- Exercises to complete -
A) In the forum thread about Elasticsearch ingest pipelines, what two types does the payload field switch between?
B) Carry on the forum thread about the mixed-type payload field in Elasticsearch from the point where it stops.

- Given text -

2
votes

I have a Docker -> Filebeat -> Elasticsearch pipeline for logs.

I am using Elasticsearch ingest pipelines to process my logs(after Filebeat sends them).

In my logs, there is a message field and payload field. Here is the fun part:

Payload is sometimes object and sometimes string.

Now, ES will clearly not allow this type clash in mapping, so whatever comes first into my index every day goes in and the other type will be invalid and throw an error. I would like to handle this in a following manner:

  1. Check the type of payload field
  2. If it is string, nest it into payload.text field

I have no idea how to do the "nesting" and also found NO way to type-check the payload field.

Is this not supported at all? Do I have to add Logstash just for this? Or can it be solved on the Filebeat side?

EDIT: mentioned ingest pipelines

1

1 Answers

0
votes

Inside your ingest node you would create GROK filters and according with the pattern found decide where to put the value.

- Data lines -

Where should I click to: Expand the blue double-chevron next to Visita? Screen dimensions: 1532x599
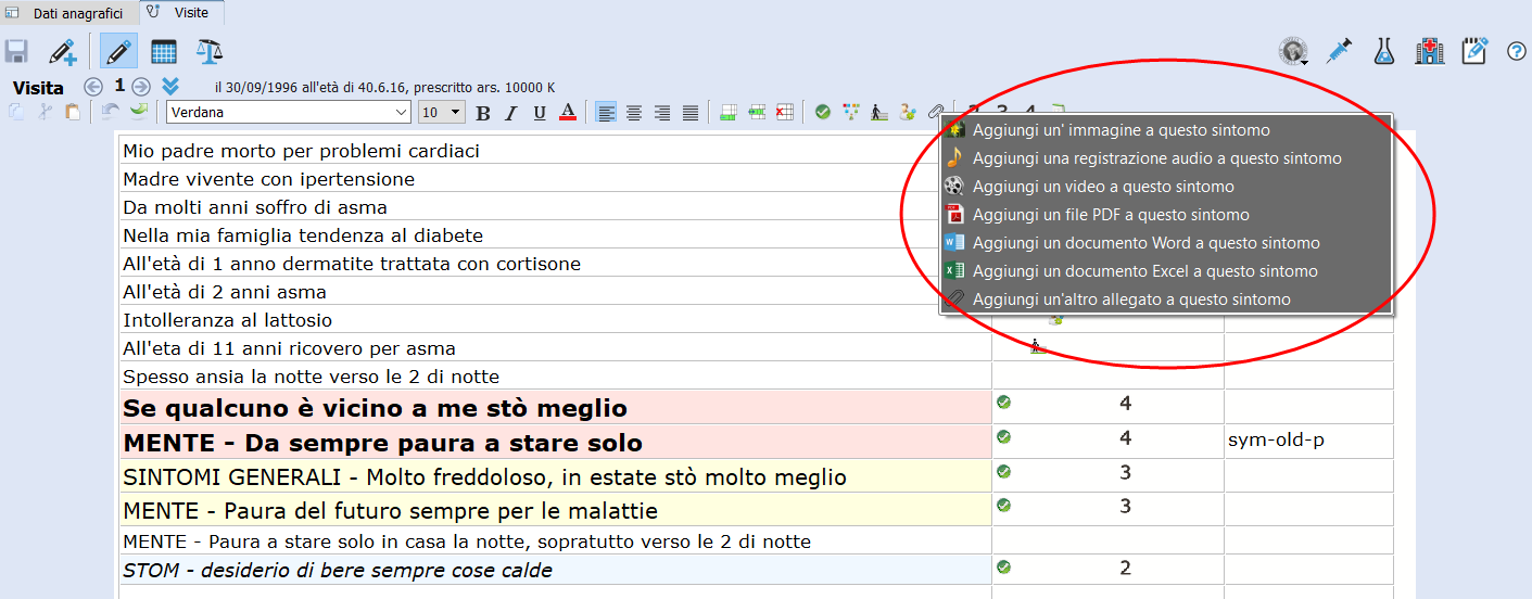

- Answers by task -
A) Sometimes an object and sometimes a string.

B)
Remembering, if you want to force the field type you can use this structure:

%{FAVORITE_DOG:pet:int}
%{FAVORITE_DOG_text:pet:string}

By example if you want to parse a field and decide to put in two different fields according with the type. Here I am defining two different patterns:

P1(For integers): "My value is=%{NUMBER:my_variable_int:int}"
P2(For text):"My value is=%{WORD:my_variable_text:string}

ps.: %{NUMBER} and %{WORD} are common REGEX rules

ps2.: Order matters, try to put the integer first because the string will always be recognized...

Example:

log1: "My value is=10"
log2: "My value is=SOME_TEXT"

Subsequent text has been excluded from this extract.